**AIM OF THE EXERCISE**:
Reproduce everything from the start of the records down to the line containing "I will point(1003,439).", verbatim, with both ends included.

**ENTRIES SUPPLIED**:
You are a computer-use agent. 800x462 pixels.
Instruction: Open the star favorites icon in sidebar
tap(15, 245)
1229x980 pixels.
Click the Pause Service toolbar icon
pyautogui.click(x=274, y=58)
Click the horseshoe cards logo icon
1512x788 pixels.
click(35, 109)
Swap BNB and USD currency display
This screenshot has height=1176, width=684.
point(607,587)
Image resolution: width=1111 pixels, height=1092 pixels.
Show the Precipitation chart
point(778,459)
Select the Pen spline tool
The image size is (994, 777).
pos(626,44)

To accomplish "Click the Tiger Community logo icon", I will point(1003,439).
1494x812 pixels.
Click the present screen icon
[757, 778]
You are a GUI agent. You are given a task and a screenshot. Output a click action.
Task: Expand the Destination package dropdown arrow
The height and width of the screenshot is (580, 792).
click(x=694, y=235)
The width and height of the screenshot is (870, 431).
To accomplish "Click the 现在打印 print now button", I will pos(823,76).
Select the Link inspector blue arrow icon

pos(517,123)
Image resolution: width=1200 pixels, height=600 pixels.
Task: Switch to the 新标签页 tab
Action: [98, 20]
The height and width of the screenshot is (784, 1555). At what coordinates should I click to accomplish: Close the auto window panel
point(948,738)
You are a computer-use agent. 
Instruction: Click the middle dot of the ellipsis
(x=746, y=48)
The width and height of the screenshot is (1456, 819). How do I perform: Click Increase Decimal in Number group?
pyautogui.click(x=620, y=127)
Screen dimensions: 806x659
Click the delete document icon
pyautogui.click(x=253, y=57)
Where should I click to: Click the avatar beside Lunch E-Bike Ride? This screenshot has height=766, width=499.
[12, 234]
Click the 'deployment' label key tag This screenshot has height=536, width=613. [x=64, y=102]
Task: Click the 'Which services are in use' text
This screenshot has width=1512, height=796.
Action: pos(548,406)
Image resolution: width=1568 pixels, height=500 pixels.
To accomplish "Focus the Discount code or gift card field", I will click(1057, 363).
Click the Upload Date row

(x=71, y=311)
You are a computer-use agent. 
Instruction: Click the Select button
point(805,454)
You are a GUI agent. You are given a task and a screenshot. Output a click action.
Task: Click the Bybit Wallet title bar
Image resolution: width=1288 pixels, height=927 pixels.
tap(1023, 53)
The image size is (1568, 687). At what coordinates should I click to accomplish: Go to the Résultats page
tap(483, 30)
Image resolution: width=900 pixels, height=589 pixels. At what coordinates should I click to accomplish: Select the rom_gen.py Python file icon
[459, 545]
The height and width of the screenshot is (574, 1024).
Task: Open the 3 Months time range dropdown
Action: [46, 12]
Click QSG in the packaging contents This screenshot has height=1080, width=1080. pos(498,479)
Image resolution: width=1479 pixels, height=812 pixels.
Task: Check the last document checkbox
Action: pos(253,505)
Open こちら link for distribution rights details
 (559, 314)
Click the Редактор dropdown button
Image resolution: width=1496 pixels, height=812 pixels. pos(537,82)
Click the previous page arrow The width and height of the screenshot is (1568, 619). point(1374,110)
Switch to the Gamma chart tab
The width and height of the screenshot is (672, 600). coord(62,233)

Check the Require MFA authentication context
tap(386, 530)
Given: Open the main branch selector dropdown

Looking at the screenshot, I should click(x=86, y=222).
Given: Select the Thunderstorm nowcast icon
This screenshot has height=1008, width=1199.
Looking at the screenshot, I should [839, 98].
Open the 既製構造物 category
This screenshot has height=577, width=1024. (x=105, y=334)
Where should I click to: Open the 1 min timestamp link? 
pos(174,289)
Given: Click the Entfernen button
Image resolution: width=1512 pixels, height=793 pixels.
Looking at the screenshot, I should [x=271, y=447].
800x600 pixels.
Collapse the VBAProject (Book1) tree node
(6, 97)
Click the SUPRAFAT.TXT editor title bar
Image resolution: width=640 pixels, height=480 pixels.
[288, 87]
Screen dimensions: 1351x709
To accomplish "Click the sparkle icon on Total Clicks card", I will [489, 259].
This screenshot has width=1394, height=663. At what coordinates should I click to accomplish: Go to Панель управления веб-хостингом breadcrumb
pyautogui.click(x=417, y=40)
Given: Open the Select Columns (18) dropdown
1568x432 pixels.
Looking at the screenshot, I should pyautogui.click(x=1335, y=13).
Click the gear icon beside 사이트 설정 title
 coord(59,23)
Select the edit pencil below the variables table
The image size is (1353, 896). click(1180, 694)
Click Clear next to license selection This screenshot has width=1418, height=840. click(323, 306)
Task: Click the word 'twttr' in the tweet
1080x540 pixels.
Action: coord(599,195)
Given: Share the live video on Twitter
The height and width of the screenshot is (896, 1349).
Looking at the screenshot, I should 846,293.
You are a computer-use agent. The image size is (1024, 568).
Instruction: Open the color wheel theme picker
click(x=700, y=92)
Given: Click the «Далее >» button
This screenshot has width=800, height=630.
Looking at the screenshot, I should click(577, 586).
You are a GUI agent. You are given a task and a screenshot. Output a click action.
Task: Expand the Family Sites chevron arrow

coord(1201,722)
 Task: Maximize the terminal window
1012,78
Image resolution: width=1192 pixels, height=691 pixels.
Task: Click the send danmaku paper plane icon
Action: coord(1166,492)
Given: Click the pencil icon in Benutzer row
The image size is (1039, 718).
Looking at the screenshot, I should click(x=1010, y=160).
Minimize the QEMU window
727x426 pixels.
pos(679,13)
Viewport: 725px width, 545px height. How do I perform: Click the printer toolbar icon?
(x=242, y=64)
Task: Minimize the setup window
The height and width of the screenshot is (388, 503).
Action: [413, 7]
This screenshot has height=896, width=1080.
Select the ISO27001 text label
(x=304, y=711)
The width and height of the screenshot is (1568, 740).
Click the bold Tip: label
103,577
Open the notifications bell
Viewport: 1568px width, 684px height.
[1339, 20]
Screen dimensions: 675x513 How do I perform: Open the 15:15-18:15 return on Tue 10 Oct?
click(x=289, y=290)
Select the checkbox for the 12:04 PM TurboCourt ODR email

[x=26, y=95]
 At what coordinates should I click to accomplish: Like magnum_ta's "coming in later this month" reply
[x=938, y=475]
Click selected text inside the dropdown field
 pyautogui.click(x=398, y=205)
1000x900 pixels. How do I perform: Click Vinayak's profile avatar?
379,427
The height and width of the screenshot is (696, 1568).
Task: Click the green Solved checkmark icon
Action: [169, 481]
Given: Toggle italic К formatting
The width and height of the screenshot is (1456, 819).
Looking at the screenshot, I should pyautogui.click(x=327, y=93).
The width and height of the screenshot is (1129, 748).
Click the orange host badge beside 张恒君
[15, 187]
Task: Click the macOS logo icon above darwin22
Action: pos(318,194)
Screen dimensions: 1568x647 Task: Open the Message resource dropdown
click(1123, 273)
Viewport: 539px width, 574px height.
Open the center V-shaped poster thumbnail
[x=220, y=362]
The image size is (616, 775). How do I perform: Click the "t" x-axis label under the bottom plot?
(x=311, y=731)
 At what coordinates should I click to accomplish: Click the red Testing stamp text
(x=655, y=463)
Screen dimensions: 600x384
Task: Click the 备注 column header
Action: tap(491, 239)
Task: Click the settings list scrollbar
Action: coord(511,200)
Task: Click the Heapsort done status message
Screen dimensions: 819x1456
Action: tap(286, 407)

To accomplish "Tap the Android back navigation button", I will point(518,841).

**RESULT FOR THIS TASK**:
You are a computer-use agent. 800x462 pixels.
Instruction: Open the star favorites icon in sidebar
tap(15, 245)
1229x980 pixels.
Click the Pause Service toolbar icon
pyautogui.click(x=274, y=58)
Click the horseshoe cards logo icon
1512x788 pixels.
click(35, 109)
Swap BNB and USD currency display
This screenshot has height=1176, width=684.
point(607,587)
Image resolution: width=1111 pixels, height=1092 pixels.
Show the Precipitation chart
point(778,459)
Select the Pen spline tool
The image size is (994, 777).
pos(626,44)

To accomplish "Click the Tiger Community logo icon", I will point(1003,439).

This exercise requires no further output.